A longer version of "One's-Self I Sing" first appeared as an "Inscription," heading the 1867 edition of Leaves of Grass. From the 1871 edition on, a shorter version, with the present title, became the first poem of Leaves, placed at the beginning of the opening poetic cluster, which was now called "Inscriptions." The longer version, with the new title "Small the Theme of My Chant," reappeared in the final, 1891–1892 edition, in "Sands at Seventy."

"One's-Self" is clearly a kind of framing poem, meant to point the reader's attention to certain paramount themes in what follows. "One's-Self I sing, a simple separate person," run the opening lines of Leaves of Grass from 1871 on, "Yet utter the word Democratic." A poetic universe of productive tension is hinted by that "Yet"; the tense equipoise between individualism and democracy, this poem suggests, is the foundational theme of Whitman's book.
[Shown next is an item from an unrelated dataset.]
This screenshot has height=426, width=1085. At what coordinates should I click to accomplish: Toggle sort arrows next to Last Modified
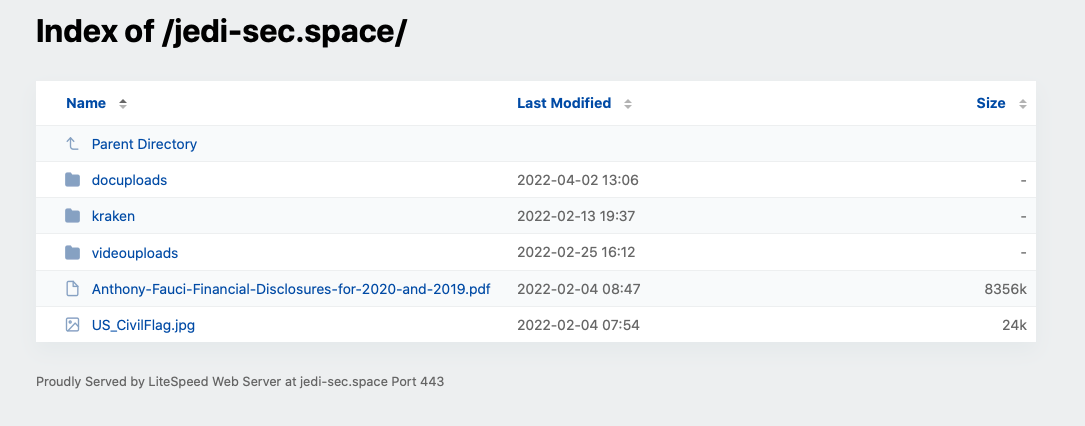pos(628,104)
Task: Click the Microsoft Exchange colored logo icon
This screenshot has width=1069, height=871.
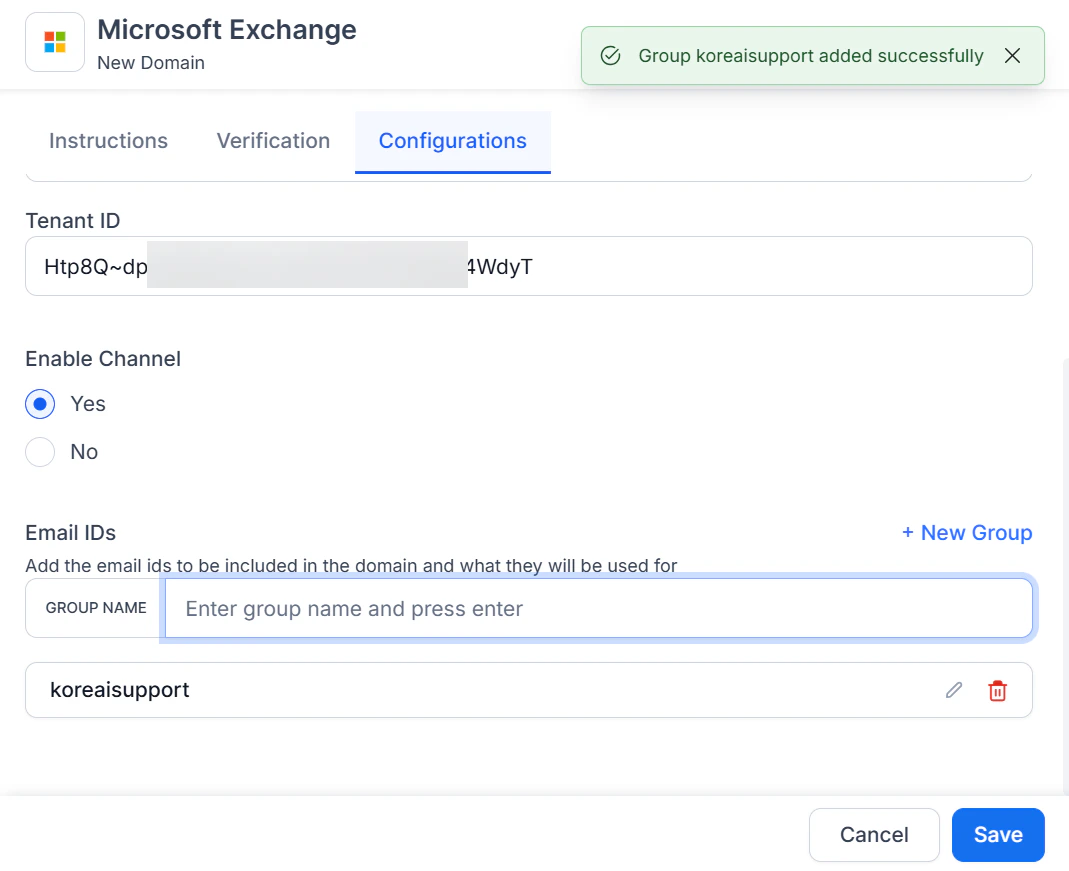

The poem then goes on to introduce the site and symbol for this reconciliation of individual to mass: the body, "physiology from top to toe." We receive individual identity through our body, as Whitman had insisted in "Crossing Brooklyn Ferry" (1856), yet at the same time, physicality, and especially physical affection, are universal, binding us together in common humanity. Much of the boldly progressive politics of Whitman's poetry will follow from this emphasis on the body; thus his introduction of the theme of "physiology" is followed by his (then quite radical) insistence on the political equality of male and female.

After these dense indications of some major themes, "One's-Self" ends with a bland paean (absent from the 1867 version) to "Modern Man" in his "cheerful" freedom, and this soft ending, in turn, suggests the degree to which Whitman began to polish the rough edges of Leaves in the later editions. "One's-Self I Sing" is a relatively sanitized framing of Whitman's more extreme representations of physiology, of sexual relations, or of the violence involved in reconciling liberty to democracy, extremities which he had embraced, in earlier editions, as of the essence of Leaves. Most of these extreme representations are preserved in the later editions, but as this poem indicates, they are framed as particular instances of increasingly spiritualized and abstracted universal principles.

Bibliography

Cowley, Malcolm. Introduction. The Works of Walt Whitman. Vol. 1. New York: Funk and Wagnalls, 1968. 3–39.

Miller, James E., Jr. Walt Whitman. New York: Twayne, 1962.

Reynolds, David S. Walt Whitman's America: A Cultural Biography. New York: Knopf, 1995.

Whitman, Walt. Leaves of Grass: Comprehensive Reader's Edition. Ed. Harold W. Blodgett and Sculley Bradley. New York: New York UP, 1965.